Estonia: Interior minister Mart Helme (EKRE): Both Linnahall and Maarjamäe memorial should be demolished

NordenBladet – Interior minister Mart Helme (EKRE) says that he would have two Soviet-era edifices demolished. Helme told ERR that both the Maarjamäe World War Two memorial in Pirita, and the Linnahall in the capital’s harbor district, should ideally be removed, though he noted that his stance would be likely to draw heated debate within the cabinet.

The Linnahall was opened in 1980 in time for the Moscow Summer Olympics, and has gradually fallen into a state of disrepair since then, though last summer it provided a filming location for the soon-to-be-released Christopher Nolan thriller “Tenet”.

What to do with it has been under discussion for years, with the latest €330-million project involving the Tallink Group faltering with the arrival of the coronavirus pandemic, within days of the plans being made public.

The Maarjamäe memorial was unveiled in 1975, and is distinct from the nearby Memorial to the Victims of Communism opened in 2018. Sections of the memorial are closed to the public due to the danger of structural collapse.

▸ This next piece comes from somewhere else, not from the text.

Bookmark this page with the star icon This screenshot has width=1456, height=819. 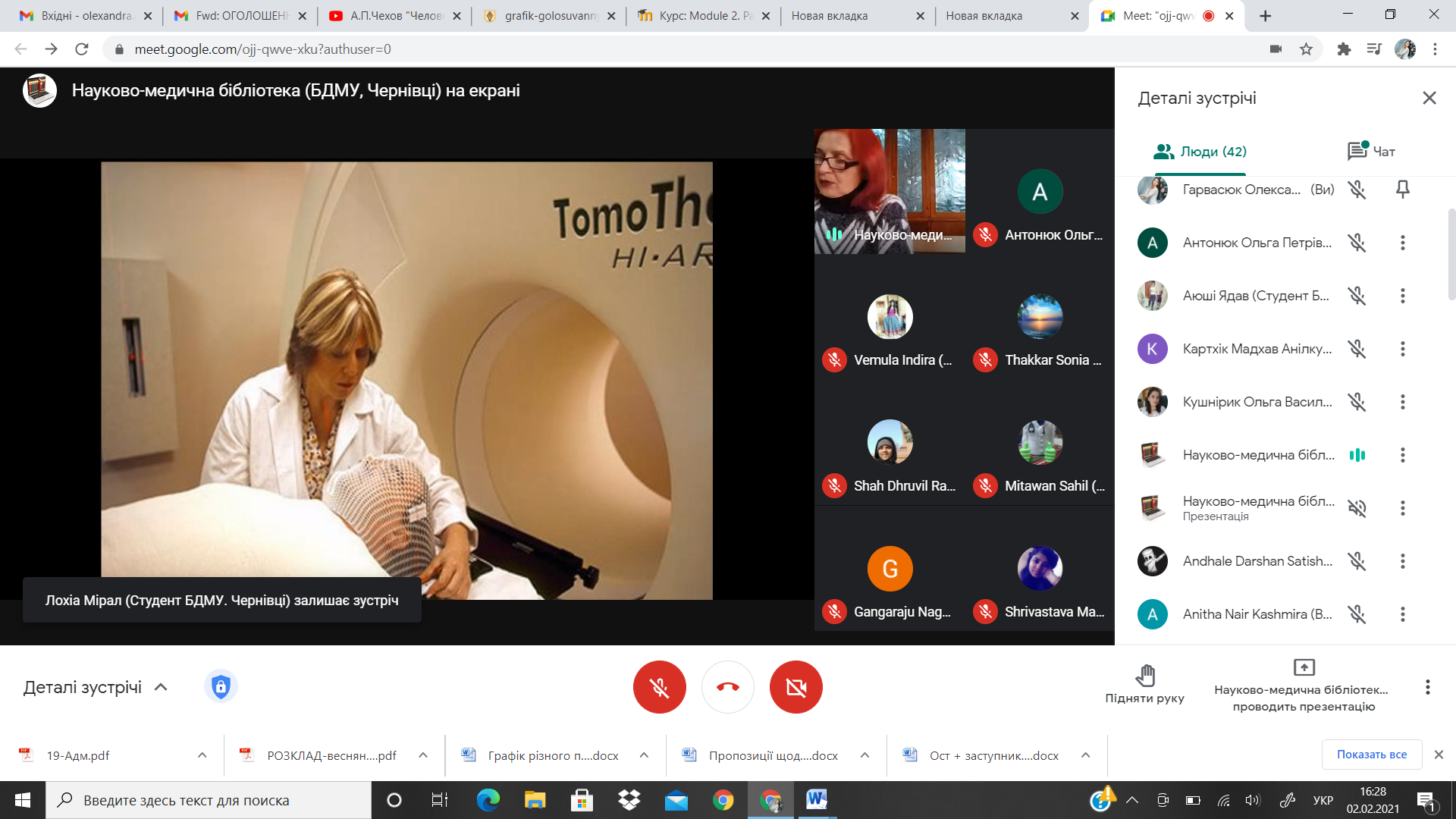tap(1306, 49)
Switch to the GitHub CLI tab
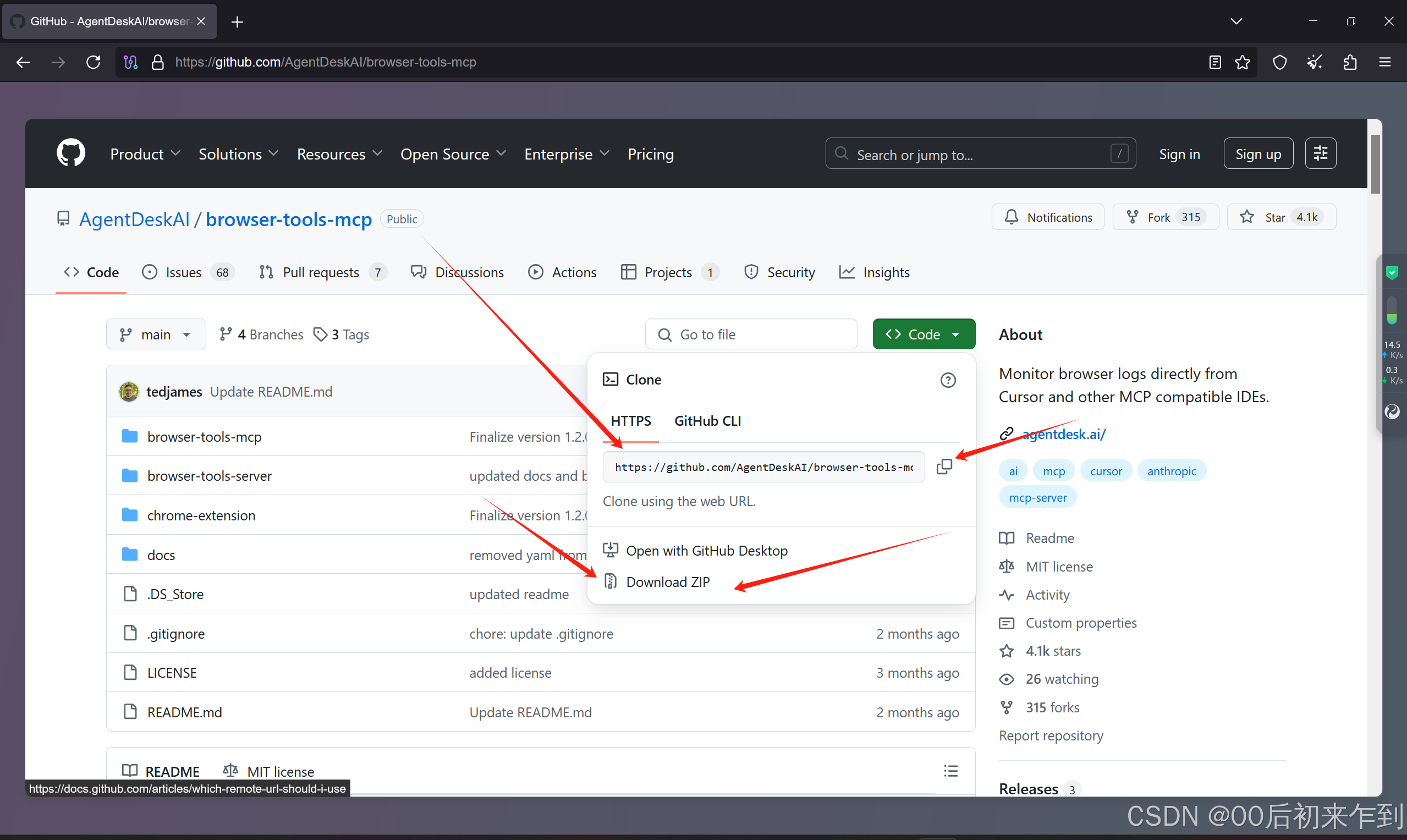 coord(707,421)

Proposals to restore the Soviet-era Maarjamäe memorial have been met with opposition from some quarters of the government, including Helme, on the grounds that taxpayers’ money should not be used to refurbish what is for many a controversial monument.

“My personal position is that [the memorial] is still a symbol of the period of [Soviet] occupation in the first place and, like the Linnahall and some other objects, is a symbol of this type of ugly Soviet-era modernism,” Helme told.

Helme also said that a line needed to be trod, though this would prove tricky at governmental level, between not offending those who had suffered under the Soviet occupation – the main focus of the nearby victims of communism memorial – while at the same time not denigrating the feelings of the Russian minority in Tallinn and Estonia.

Environment minister Rene Kokk (EKRE) has submitted a memorandum to the cabinet, containing various solutions on the future fate of Maarjamäe monument, which currently belongs to the state but which Tallinn city authorities have expressed an interest in acquiring.

The city government also wants several million from the state to refurbish cultural artifacts in the capital, though Helme said that this would not be practical in the case of the Maarjamäe memorial, hence his call for demolishing it.

A balance would also need to be struck in terms of interest groups and ideologies, he added.

Deputy Mayor Andrei Novikov (Center) made a proposal to the Riigkogu’s cultural committee in July that the Linnahall be restored, as an alternative to the stalled Tallink plans.